Earnings from Weatherford International (NYSE: WFT) and other oil services firms confirmed what we’ve said for some time: The industry has entered the sweet spot of its cycle, a tailwind that should persist for the next two years or so.

The company reported that fourth-quarter revenue increased 14 percent from the previous quarter and 20 percent from a year ago, reaching a record high. Operations in Latin America led the way, with sales jumping 31 percent from the third quarter.

Although some of this Latin American growth stems from a charge it took in the previous quarter, this geographic segment appears to be on solid footing in 2011. The company already has contracts in place that will substantially expand revenues in Brazil and Columbia, while the situation in Mexico appears to be stabilizing. Mexico has been a nightmare for several oil services companies over the past two years, as the government nixed planned developments while Weatherford and other firms were ramping up their operations in the country.
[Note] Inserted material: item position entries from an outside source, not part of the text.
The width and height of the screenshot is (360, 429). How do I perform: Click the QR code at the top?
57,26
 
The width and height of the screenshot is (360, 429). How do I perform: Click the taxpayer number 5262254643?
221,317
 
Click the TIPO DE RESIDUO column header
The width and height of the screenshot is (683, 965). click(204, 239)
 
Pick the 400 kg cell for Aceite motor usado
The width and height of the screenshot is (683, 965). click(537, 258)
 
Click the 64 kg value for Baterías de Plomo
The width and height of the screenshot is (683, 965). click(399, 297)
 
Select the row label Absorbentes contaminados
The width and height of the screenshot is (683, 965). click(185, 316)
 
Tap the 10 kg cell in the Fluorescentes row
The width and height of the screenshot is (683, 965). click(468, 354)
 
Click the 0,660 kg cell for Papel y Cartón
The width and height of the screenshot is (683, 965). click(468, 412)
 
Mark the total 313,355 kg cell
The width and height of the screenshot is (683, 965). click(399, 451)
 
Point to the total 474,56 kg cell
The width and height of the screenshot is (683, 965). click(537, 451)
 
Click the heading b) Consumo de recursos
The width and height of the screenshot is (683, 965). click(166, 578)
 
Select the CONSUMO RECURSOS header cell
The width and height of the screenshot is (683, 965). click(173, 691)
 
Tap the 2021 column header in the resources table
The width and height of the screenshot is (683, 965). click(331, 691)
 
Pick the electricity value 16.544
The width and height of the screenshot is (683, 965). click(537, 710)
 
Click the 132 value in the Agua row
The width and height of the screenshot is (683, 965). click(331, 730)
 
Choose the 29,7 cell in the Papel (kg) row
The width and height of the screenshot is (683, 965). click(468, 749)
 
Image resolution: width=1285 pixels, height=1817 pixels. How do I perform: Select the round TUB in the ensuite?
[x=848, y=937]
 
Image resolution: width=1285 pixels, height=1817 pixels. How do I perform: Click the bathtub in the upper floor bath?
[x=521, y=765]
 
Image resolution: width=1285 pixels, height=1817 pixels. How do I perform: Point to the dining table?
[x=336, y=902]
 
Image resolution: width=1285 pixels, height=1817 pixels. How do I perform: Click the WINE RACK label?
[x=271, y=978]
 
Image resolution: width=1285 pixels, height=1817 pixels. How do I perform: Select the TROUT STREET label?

The North American market continued to drive revenue growth in the fourth quarter, with sales up 14 percent from the prior three months and 70 percent year over year. Much of this strength stems from drilling activity in shale fields rich in oil and natural gas liquids. Although producers will continue to favor these plays in 2011, depressed natural gas prices will finally weigh on drilling activity in the Haynesville Shale and other dry-gas plays.

The market for hydraulic fracturing, a recent driver of earnings growth within the industry, should soften because of rising capacity and declining activity. Fracturing increases the permeability of the reservoir rock, allowing natural gas to flow from the reserve rock into the well. This process involves pumping large quantities of water and a small percentage of chemicals into the rock formation at high pressure, producing a network of cracks. The inclusion of a proppant–typically sand, sand coated with ceramic material or ceramic material–ensures that these passages remain open.

But Weatherford has the least exposure to fracturing of any of its peers, limiting the potential downside. Even better, the firm has the largest position in Canada among the majors, so it should benefit disproportionately from accelerating activity in the Canadian oil sands.

After a year of shifting equipment and supplies to North Africa and the Middle East, Weatherford should finally reap the rewards of major contracts in Iraq and Algeria. Once these projects begin to generate revenue, the company’s margins and revenue will soar.

In the company’s conference call to discuss fourth-quarter results, CEO Bernard Duroc-Danner likened the next three years to the 2004-07 period, when spending on exploration and development also increased dramatically. That’s good news for investors: Over that three-year period, the stock appreciated by 281 percent. Weatherford International now rates a buy under 28.